New Medical Breakthrough Empowers Paralyzed Man


A first in recorded medical history, scientists and researchers have enabled a young paralyzed man to experience the feeling of touch again. The University of Pittsburgh and the University of Pittsburgh Medical Center collaborated on the experiment to install grain-sized electrodes into the sensory cortex of the brain of Nathan Copeland, 30, the paralyzed man. It then transfers sensory signals to a robotic arm attached to Copeland.

A researcher then pressed the fingers of the prosthesis, allowing Copeland to actually feel the pressure despite his damaged spinal cord exempting the original transfer signals.
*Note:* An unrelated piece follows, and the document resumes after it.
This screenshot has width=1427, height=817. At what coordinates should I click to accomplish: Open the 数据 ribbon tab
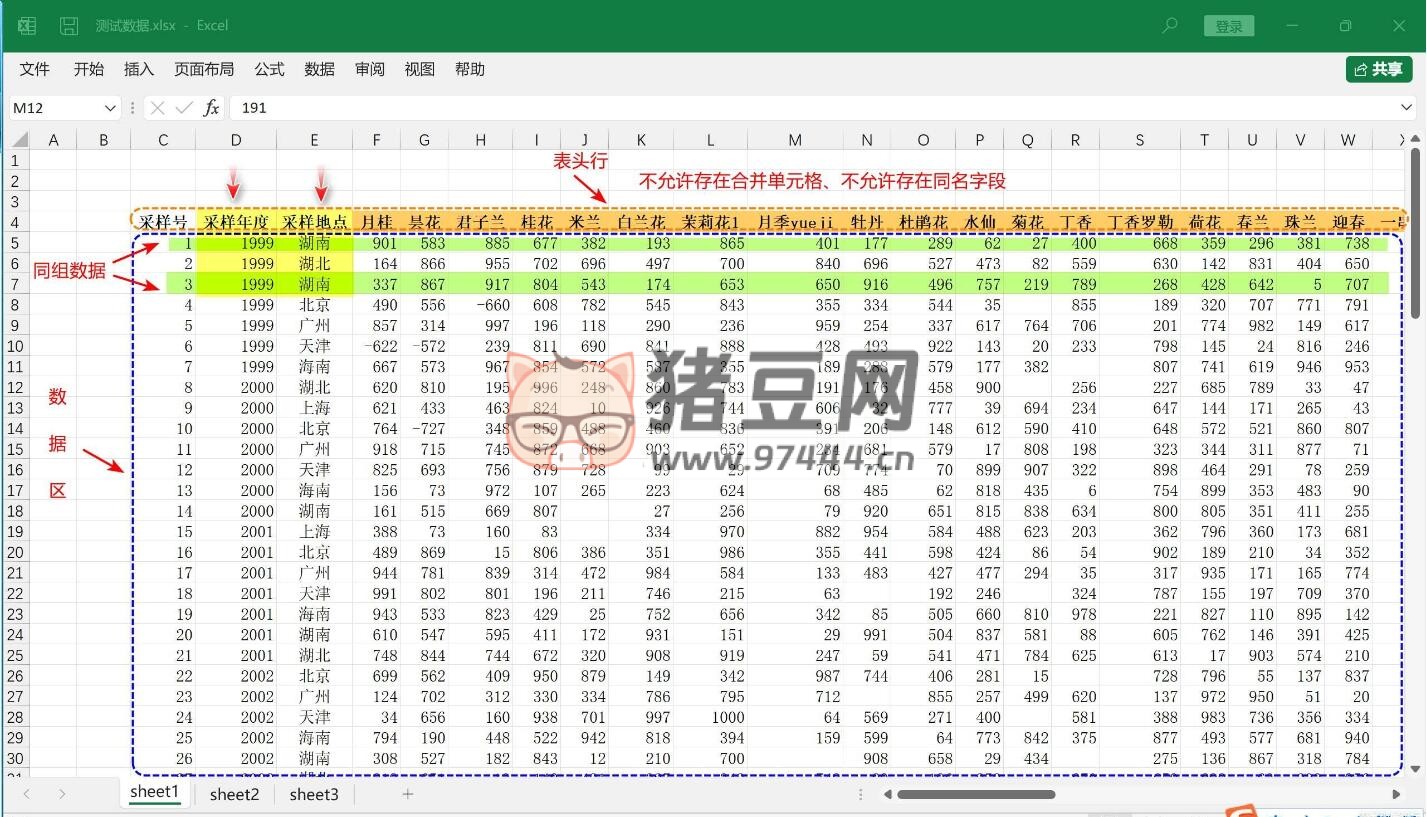pyautogui.click(x=320, y=69)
Copeland was a teenager when his car spun out of control on a rainy night ten years ago. Copeland was diagnosed with tetraplegia, paralysis of all four limbs. Five years ago, he volunteered for the research at UPMC, where surgeons and specialist tried out the experiment on him.

“I can feel just about every finger,” Copeland said Wednesday. “Sometimes it feels electrical, and sometimes it’s pressure, but for the most part, I can tell most of the fingers with definite precision. It feels like my fingers are getting touched or pushed.”

“I was awfully relieved,” biomedical engineer Robert Gaunt acknowledged. “Nathan was pretty happy. These were places on the hand that he hasn’t felt in 10 years.”